The Arizona State University Art Museum ignores the boundary of the earth's surface, extending above it and below it to take advantage of both environments. The sturdy planes and crisp angles of the building define a massive, solid structure. The sturdy building almost seems to have been shoved downward by a giant hand, forcing it through the pavement of the surrounding plaza and pushing the entrance level down into the cool earth to shield it from the intense desert heat. This is clearly not an underground building. An angular arch towers above the building's two-story facade, calling attention to powerful architecture. And yet it is anything but an aboveground building with a basement.

A visitor walks across the concrete plaza, refusing to let the triple-digit temperature interfere with plans to visit the art museum. The intense sun rays seem to ricochet off walls, windows, and pavement like fierce guardians of a treasure house. By the time the visitor approaches the building, perspiration has nearly drowned the resolve to press onward. But desert flora in large planters offers encouragement that the searing heat is survivable. With relief, the visitor sees relative darkness through an open portal--shade beckons from within the structure.

No doors shut out the heat, yet the temperature in the open-air hallway is noticeably more bearable than in the oven-like outdoors. The sound of surging water fountains rises to greet the visitor through metal grillwork. Stairs lead down toward the refreshing, gushing noise. With each step downward, the temperature decreases. At the end of the staircase (and an accompanying elevator shaft), twin fountains flank the visitor, soothing and inviting the refugee to enter a place of comfort and enjoyment.

On the subterranean entrance level of the museum, a spacious lobby offers an information desk, a store, and a few tantalizing pieces of art. Museum staff enjoy offices on this sheltered level. And a gallery invites the visitor to begin exploring the treasures of this storehouse of aesthetic treasures.

The building's interior seems to be a succession of stairs, halls, and doors that beckon the visitor to move up and down, inside and outside between interior galleries and exterior sculpture courts. On the second and third levels of the partially submerged building, small outdoor courtyards lure the visitor out to view three-dimensional art under the expansive blue sky.
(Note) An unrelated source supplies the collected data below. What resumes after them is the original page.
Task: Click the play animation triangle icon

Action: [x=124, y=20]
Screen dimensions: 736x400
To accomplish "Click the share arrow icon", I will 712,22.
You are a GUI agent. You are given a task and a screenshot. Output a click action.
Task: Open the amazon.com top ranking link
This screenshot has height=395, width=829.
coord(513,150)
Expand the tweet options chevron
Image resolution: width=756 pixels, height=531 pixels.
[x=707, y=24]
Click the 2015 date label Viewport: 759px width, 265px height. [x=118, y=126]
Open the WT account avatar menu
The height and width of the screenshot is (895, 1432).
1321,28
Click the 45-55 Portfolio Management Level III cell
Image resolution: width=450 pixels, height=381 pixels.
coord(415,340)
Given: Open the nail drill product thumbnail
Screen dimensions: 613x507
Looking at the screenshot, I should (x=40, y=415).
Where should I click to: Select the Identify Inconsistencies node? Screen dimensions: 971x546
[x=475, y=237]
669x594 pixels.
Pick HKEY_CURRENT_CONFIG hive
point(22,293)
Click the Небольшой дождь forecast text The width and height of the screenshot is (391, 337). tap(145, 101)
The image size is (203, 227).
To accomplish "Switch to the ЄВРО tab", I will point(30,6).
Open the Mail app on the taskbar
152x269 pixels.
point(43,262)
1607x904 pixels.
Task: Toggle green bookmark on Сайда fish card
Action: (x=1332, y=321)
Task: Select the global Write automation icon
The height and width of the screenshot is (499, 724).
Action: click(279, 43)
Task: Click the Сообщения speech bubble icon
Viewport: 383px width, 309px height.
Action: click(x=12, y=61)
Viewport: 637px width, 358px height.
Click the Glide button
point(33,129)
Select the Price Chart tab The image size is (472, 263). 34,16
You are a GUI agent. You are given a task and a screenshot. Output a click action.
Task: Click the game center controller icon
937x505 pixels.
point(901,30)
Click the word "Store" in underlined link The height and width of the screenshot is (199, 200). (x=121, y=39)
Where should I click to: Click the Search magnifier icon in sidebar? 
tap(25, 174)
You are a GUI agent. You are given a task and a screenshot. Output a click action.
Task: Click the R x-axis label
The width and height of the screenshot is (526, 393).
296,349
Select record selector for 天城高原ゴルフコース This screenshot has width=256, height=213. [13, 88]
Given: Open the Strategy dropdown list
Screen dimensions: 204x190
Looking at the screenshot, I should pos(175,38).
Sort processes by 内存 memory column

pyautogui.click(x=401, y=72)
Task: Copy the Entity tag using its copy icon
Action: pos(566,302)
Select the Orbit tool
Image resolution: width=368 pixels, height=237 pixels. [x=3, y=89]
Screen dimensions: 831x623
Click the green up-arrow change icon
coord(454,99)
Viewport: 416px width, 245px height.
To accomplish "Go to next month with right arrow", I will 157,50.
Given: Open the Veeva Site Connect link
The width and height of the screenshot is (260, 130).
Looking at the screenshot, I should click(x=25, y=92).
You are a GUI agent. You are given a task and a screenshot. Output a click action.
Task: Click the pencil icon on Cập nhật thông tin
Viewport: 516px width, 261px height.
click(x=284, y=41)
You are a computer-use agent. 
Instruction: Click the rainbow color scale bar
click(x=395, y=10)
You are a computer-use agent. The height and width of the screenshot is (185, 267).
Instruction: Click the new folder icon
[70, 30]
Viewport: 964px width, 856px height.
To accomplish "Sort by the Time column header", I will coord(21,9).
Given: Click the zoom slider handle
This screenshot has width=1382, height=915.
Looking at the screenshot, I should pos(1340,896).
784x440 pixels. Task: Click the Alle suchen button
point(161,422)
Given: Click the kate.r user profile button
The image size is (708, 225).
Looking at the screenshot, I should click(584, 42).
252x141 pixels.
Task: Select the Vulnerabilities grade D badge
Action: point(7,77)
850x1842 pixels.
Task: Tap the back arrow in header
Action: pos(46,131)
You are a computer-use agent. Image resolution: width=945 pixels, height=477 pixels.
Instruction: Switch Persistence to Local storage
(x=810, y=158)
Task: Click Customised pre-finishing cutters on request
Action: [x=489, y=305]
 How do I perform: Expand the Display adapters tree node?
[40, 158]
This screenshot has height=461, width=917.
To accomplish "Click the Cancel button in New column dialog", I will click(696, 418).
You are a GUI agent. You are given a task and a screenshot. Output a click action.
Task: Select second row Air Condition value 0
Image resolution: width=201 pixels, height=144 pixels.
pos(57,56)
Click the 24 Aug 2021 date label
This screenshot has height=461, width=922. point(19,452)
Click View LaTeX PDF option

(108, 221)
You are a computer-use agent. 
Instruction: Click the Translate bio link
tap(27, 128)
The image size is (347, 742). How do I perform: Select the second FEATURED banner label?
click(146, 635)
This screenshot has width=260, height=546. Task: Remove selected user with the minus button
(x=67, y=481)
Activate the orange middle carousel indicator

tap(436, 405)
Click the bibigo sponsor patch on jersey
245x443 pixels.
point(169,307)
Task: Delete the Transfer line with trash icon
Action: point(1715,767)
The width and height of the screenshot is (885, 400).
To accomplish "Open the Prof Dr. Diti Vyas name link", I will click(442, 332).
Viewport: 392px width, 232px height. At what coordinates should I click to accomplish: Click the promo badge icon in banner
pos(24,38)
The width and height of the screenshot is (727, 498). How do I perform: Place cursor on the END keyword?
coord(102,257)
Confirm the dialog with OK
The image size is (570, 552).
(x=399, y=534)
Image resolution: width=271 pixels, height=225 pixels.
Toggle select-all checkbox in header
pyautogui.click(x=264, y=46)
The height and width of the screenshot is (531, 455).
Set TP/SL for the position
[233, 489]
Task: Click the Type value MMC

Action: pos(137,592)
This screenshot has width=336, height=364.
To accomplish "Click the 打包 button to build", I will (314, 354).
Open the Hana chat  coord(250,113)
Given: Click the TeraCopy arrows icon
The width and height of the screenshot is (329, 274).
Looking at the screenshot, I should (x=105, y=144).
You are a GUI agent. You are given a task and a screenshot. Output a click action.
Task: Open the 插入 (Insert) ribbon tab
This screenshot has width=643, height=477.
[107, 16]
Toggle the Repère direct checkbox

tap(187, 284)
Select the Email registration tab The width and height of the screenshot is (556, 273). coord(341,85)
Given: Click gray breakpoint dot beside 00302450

Spacious indoor galleries invite the visitor back inside to investigate more sculptures as well as paintings, sketches, and photographs.

After a pleasant interlude of wandering in, out, up, down, and through the labyrinthine building, the visitor ultimately returns to the comfortable, subterranean lobby. A glass wall separates it from the underground entrance courtyard that is sheltered but open to the air. Called a nymphaeum (an enclosure with aesthetic features like a fountain, statues, or flowers), this courtyard soothes and refreshes the visitor, who begins to climb the stairs for a return to the unrelenting sun.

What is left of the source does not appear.